3

I have a project requiring me to search annual reports of various companies and find key phrases in them. I have converted the reports to text files, created and cleaned a corpus. I then created a document term matrix. The tm_term_score function only seems to work for single words and not phrases. Is it possible to search the corpus for key phrases (not necessarily the most frequent)?

For example -

I want to see how many times the phrase “supply chain finance” in each document in the corpus.
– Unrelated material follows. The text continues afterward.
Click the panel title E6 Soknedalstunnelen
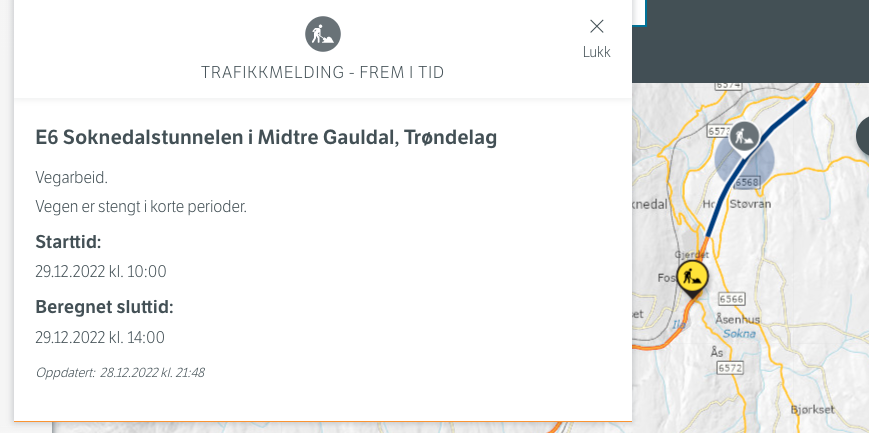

However when I run the code using tm_term_score - it returns that no documents had the phrase.. When they in fact did.

My progress looks as follows

library(tm)
library(stringr)

setwd(‘C:/Users/Desktop/Annual Reports’)

dest<-“C:/Users/Desktop/Annual Reports”

a<-Corpus(DirSource(“C:/Users/Desktop/Annual Reports”), readerControl ≈ list (language ≈“lat”))

a<-tm_map(a, removeNumbers)
a<-tm_map(a, removeWords, stopwords(“english”))
a<-tm_map(a, removePunctuation)
a<-tm_map(a, stripWhitespace)

tokenizing.phrases<-c(“supply growth”,“import revenues”, “financing projects”) 
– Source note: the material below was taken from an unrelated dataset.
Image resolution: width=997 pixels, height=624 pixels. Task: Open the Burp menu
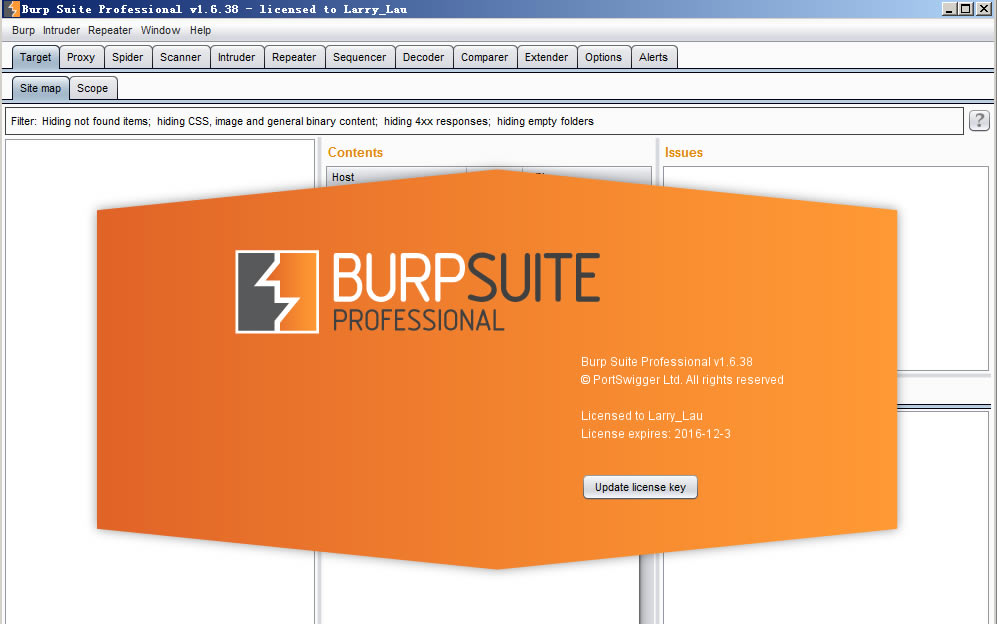(x=23, y=30)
I am quite weak and new to r and cannot decifier how to search my corpus for these key phrases.

1 Answers1

2

Perhaps something like the following will help you.
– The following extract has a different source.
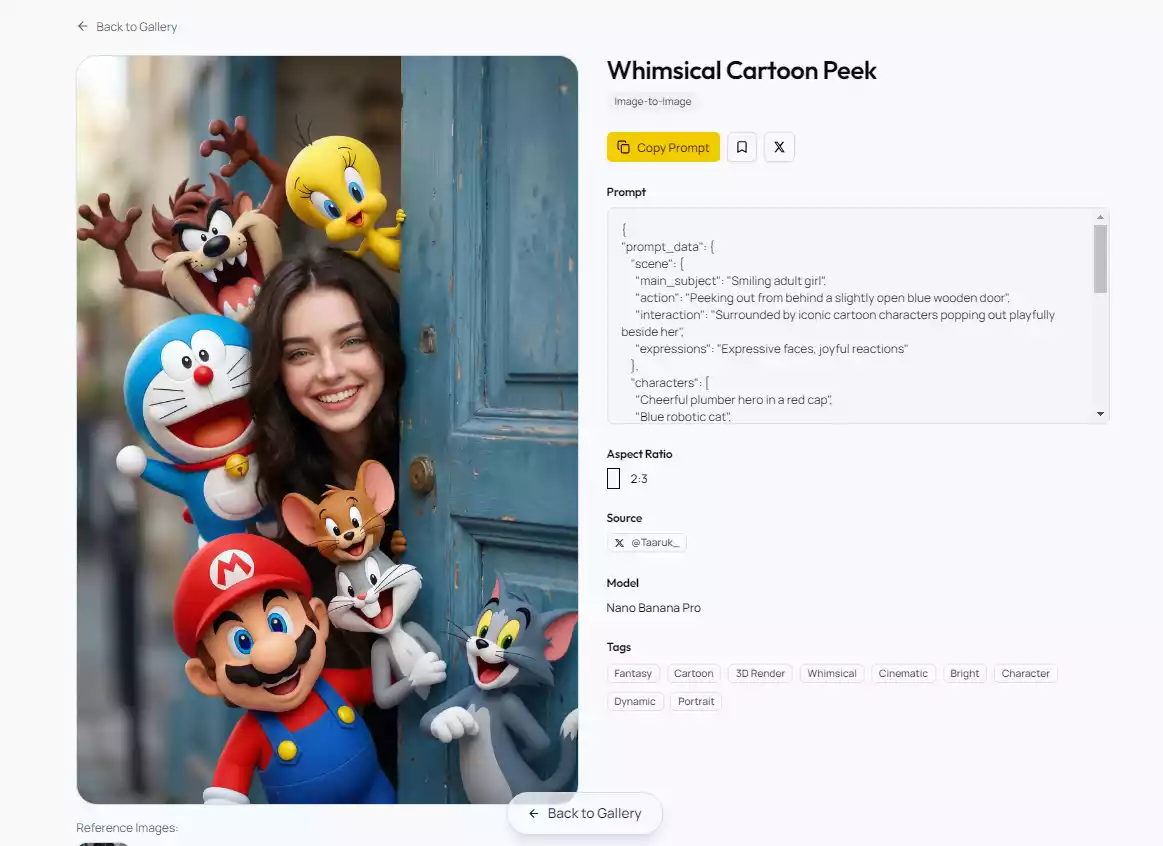Select the Bright tag

point(965,673)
First, create an object with your key phrases, such as

tokenizing.phrases <- c("general counsel", "chief legal officer", "inside counsel", "in-house counsel",
                        "law department", "law dept", "legal department", "legal function",
                        "law firm", "law firms", "external counsel", "outside counsel",
                        "law suit", "law suits", # can be hyphenated, eg.
                        "accounts payable", "matter management")

Then use this function (perhaps with tweaks for your needs).

phraseTokenizer <- function(x) {  
  require(stringr)

  x <- as.character(x) # extract the plain text from the tm TextDocument object
  x <- str_trim(x)
  if (is.na(x)) return("")
  #warning(paste("doing:", x))
  phrase.hits <- str_detect(x, ignore.case(tokenizing.phrases))

  if (any(phrase.hits)) {
    # only split once on the first hit, so not to worry about multiple occurrences of the same phrase
    split.phrase <- tokenizing.phrases[which(phrase.hits)[1]] 
    # warning(paste("split phrase:", split.phrase))
    temp <- unlist(str_split(x, ignore.case(split.phrase), 2))
    out <- c(phraseTokenizer(temp[1]), split.phrase, phraseTokenizer(temp[2])) # this is recursive, since f() calls itself
  } else {
    out <- MC_tokenizer(x)
  }

  # get rid of any extraneous empty strings, which can happen if a phrase occurs just before a punctuation
  out[out != ""]
}

Then create your term document matrix with the phrases included in it.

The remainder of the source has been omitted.